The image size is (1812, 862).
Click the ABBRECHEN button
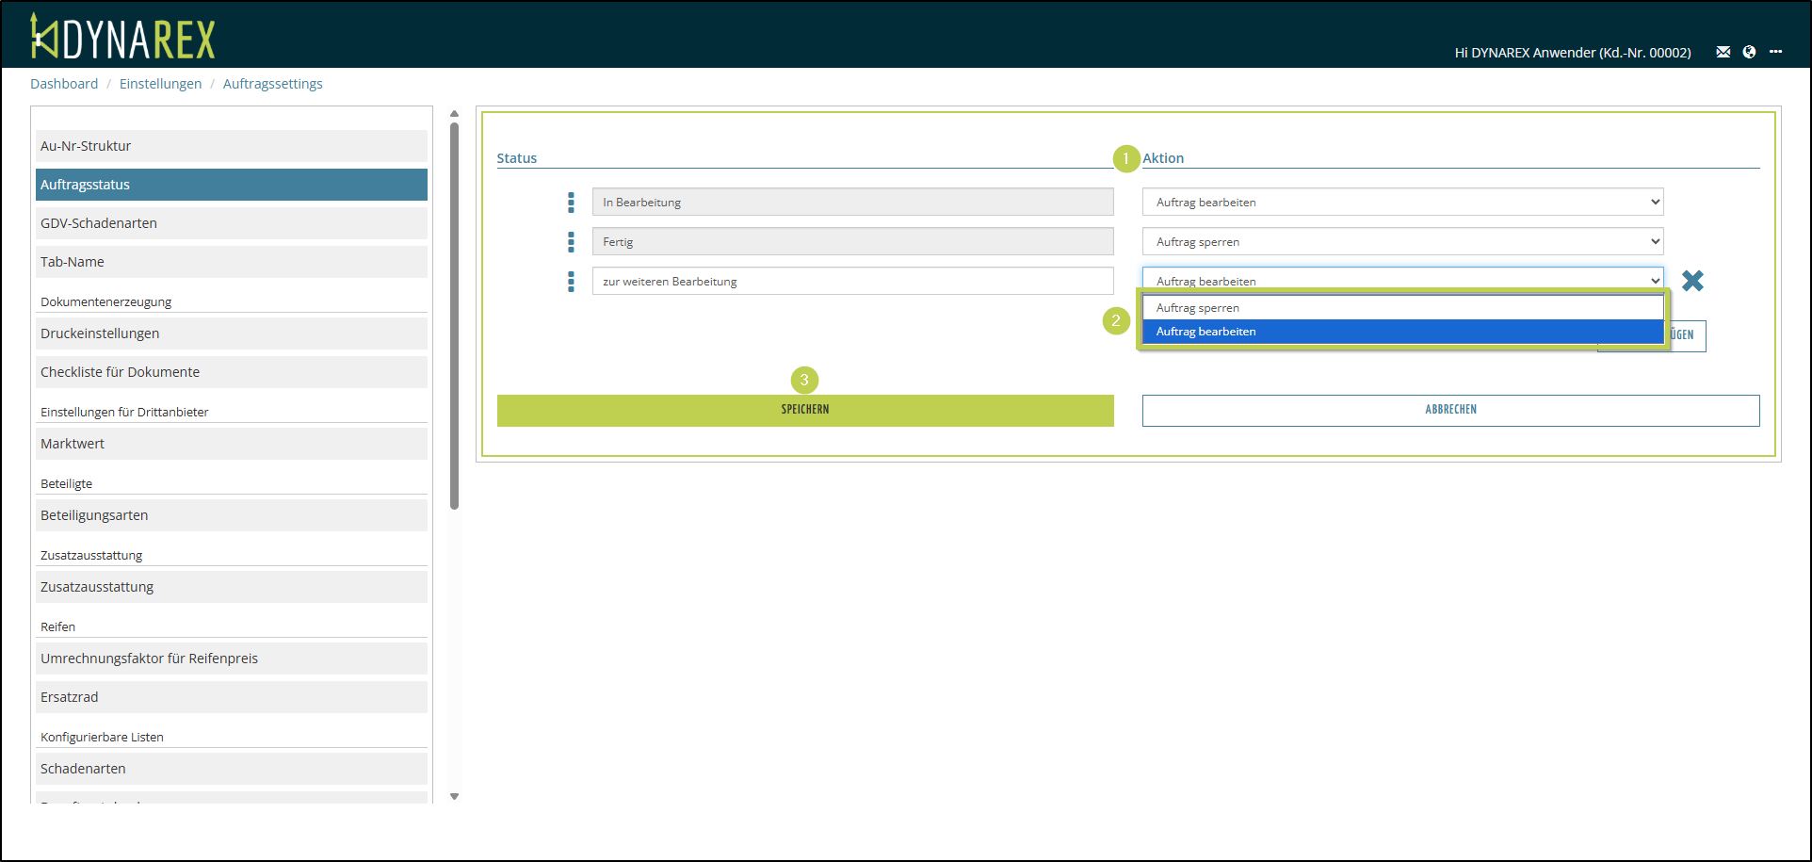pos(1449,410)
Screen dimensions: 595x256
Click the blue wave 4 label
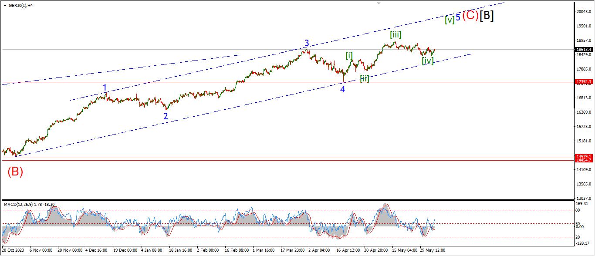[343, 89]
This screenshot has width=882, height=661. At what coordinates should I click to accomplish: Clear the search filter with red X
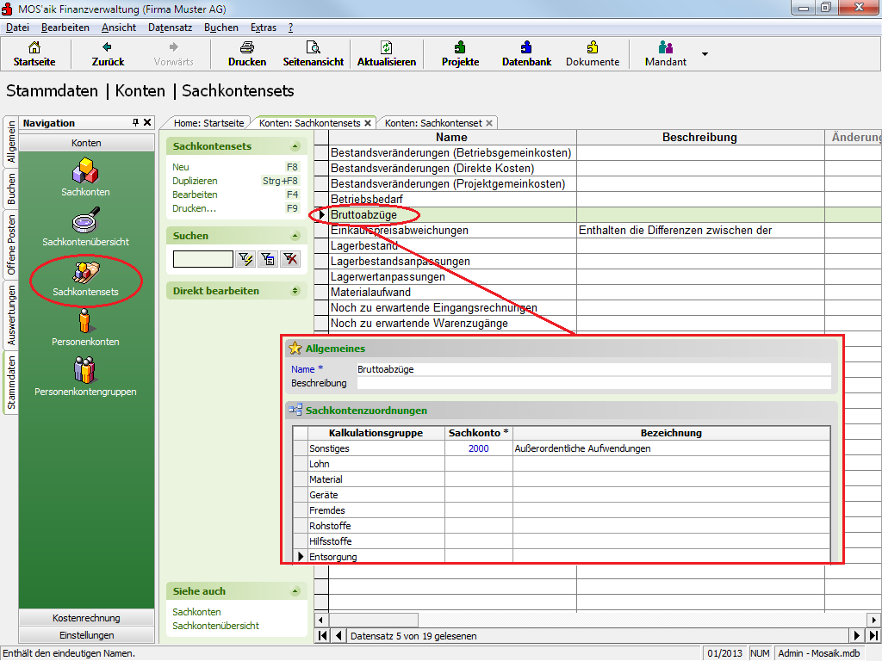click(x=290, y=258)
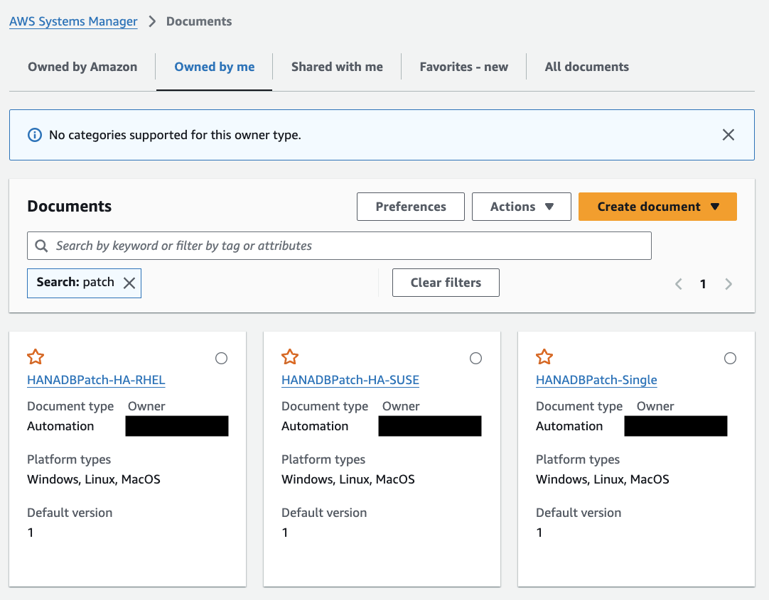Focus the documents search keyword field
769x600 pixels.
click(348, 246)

WHAT TO DO
Reproduce exactly and only the lines from the one with "Screen dimensions: 595x256" through the last entry, both included, excluding every picture.

SOLUTION TO THIS EXERCISE
Screen dimensions: 595x256
Click the blue wave 4 label
[343, 89]
This screenshot has width=882, height=661. At what coordinates should I click to accomplish: Clear the search filter with red X
click(x=290, y=258)
Focus the documents search keyword field
769x600 pixels.
click(348, 246)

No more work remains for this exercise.